>> start
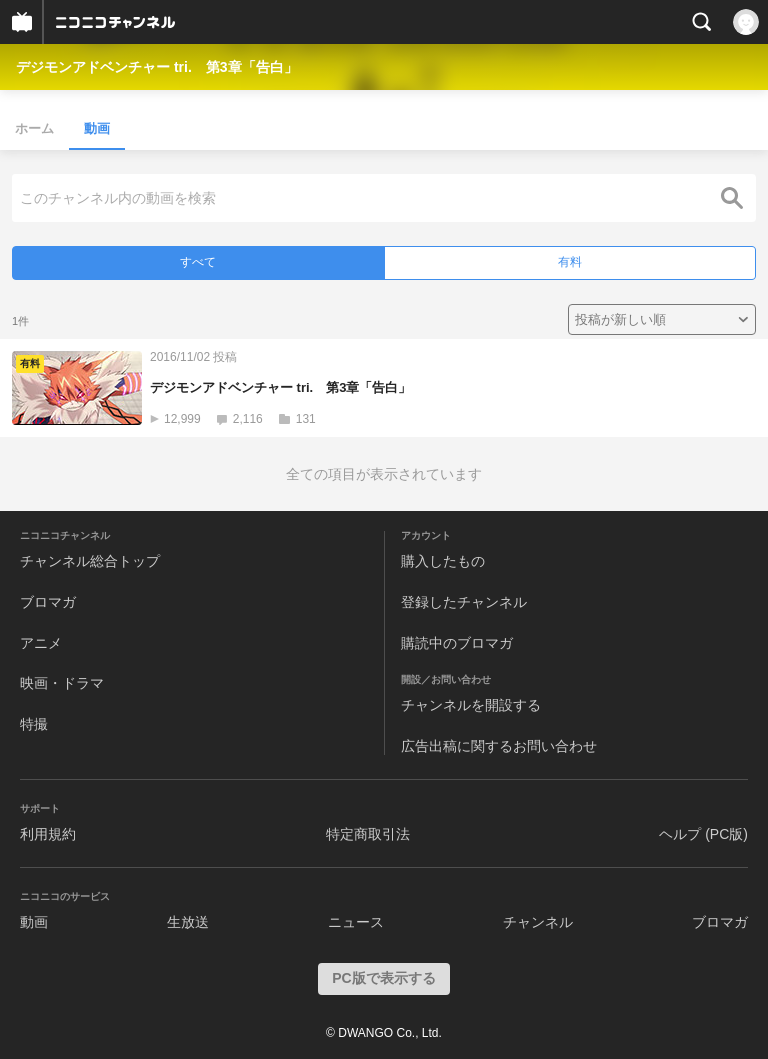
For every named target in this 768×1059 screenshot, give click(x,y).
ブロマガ (48, 602)
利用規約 (48, 834)
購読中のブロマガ (457, 643)
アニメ (41, 643)
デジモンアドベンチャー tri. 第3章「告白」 (157, 67)
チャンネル (538, 922)
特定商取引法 (368, 834)
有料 (570, 262)
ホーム (34, 128)
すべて (198, 262)
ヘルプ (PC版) (703, 834)
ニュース (356, 922)
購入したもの (443, 561)
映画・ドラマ (62, 683)
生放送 (188, 922)
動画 (97, 128)
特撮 (34, 724)
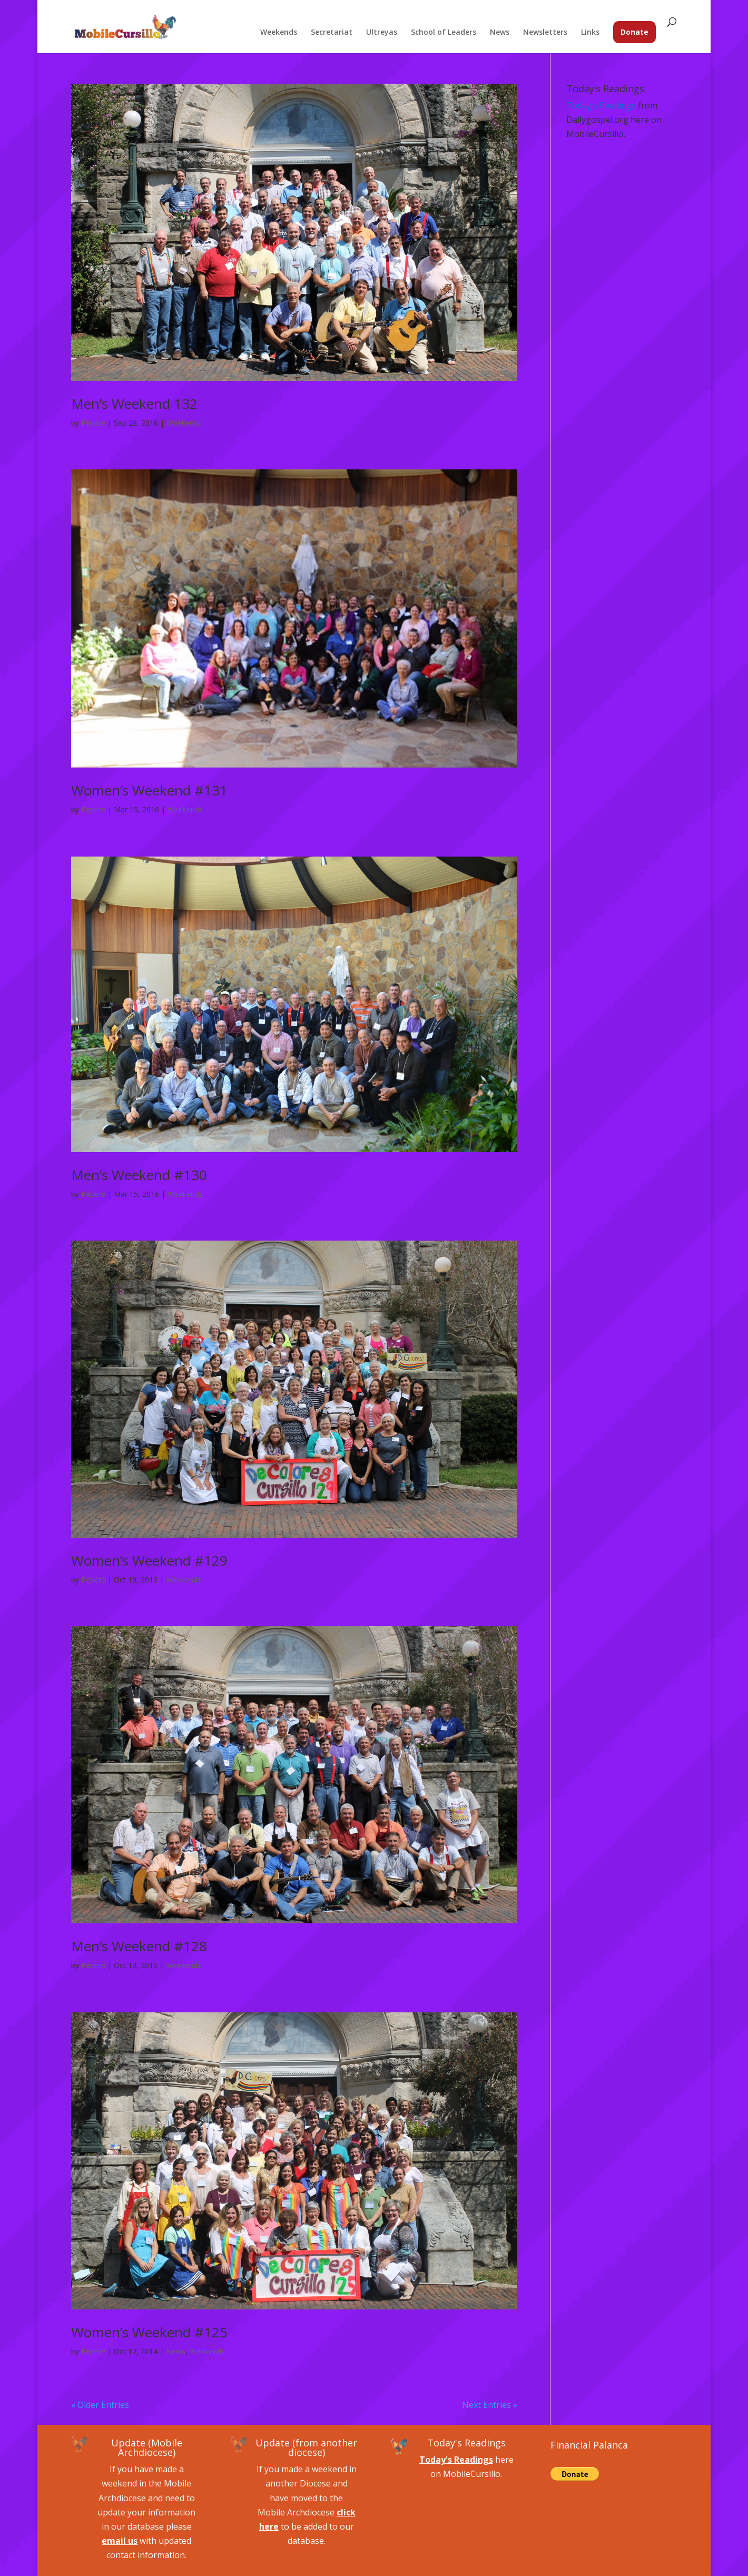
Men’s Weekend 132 (134, 403)
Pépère (93, 423)
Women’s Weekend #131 (149, 790)
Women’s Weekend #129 (149, 1560)
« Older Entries (100, 2405)
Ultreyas (381, 32)
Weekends (278, 32)
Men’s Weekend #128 (139, 1945)
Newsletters (545, 32)
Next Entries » (489, 2405)
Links (590, 32)
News (499, 32)
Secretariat (331, 32)
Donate (634, 32)
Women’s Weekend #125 (149, 2332)
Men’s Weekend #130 (139, 1174)
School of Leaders (443, 32)
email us (119, 2540)
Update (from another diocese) (306, 2447)
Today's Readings (601, 105)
>> end
» WHAT NEEDS TO BE DONE
Give every line of the listing above again, swapping "Older Entries" for "Previous Entries" and keeping everything else the same. Leave out the pictures.

» ANSWER BELOW
For every named target in this 768×1059 screenshot, give click(x,y).
ブロマガ (48, 602)
利用規約 (48, 834)
購読中のブロマガ (457, 643)
アニメ (41, 643)
デジモンアドベンチャー tri. 第3章「告白」 (157, 67)
チャンネル (538, 922)
特定商取引法 (368, 834)
有料 (570, 262)
ホーム (34, 128)
すべて (198, 262)
ヘルプ (PC版) (703, 834)
ニュース (356, 922)
購入したもの (443, 561)
映画・ドラマ (62, 683)
生放送 (188, 922)
動画 (97, 128)
特撮 (34, 724)
Men’s Weekend 132 (134, 403)
Pépère (93, 423)
Women’s Weekend #131 (149, 790)
Women’s Weekend #129 (149, 1560)
« Previous Entries (100, 2405)
Ultreyas (381, 32)
Weekends (278, 32)
Men’s Weekend #128 (139, 1945)
Newsletters (545, 32)
Next Entries » (489, 2405)
Links (590, 32)
News (499, 32)
Secretariat (331, 32)
Donate (634, 32)
Women’s Weekend #125 (149, 2332)
Men’s Weekend #130 (139, 1174)
School of Leaders (443, 32)
email us (119, 2540)
Update (from another diocese) (306, 2447)
Today's Readings (601, 105)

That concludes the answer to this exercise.